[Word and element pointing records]
::::::::

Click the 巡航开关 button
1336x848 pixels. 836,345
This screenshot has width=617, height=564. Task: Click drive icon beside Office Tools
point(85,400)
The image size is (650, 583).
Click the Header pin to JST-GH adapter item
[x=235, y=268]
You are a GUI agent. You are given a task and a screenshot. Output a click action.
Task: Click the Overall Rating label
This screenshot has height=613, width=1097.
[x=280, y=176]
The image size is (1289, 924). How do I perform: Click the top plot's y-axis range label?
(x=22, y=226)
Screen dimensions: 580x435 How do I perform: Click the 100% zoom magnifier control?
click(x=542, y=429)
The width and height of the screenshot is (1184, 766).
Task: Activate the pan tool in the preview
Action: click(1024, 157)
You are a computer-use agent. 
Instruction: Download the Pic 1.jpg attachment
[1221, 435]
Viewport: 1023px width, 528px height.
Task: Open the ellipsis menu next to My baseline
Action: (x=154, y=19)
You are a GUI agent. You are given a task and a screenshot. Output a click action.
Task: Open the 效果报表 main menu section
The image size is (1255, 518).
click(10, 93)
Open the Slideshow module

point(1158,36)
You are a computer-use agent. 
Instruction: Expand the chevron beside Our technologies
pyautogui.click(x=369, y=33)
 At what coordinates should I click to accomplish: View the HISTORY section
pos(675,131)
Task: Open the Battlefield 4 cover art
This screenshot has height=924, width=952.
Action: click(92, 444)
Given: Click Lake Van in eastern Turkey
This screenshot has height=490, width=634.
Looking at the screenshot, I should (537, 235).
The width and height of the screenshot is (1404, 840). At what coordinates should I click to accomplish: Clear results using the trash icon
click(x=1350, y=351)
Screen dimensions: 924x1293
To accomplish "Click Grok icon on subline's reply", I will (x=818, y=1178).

::::::::

THE PROBLEM: Please copy the records from the start up to and including the line with "[x=235, y=268]", switching "Click" to "Select" and leaving everything else unchanged.

THE RESPONSE:
Select the 巡航开关 button
1336x848 pixels. 836,345
This screenshot has width=617, height=564. Task: Select drive icon beside Office Tools
point(85,400)
The image size is (650, 583).
Select the Header pin to JST-GH adapter item
[x=235, y=268]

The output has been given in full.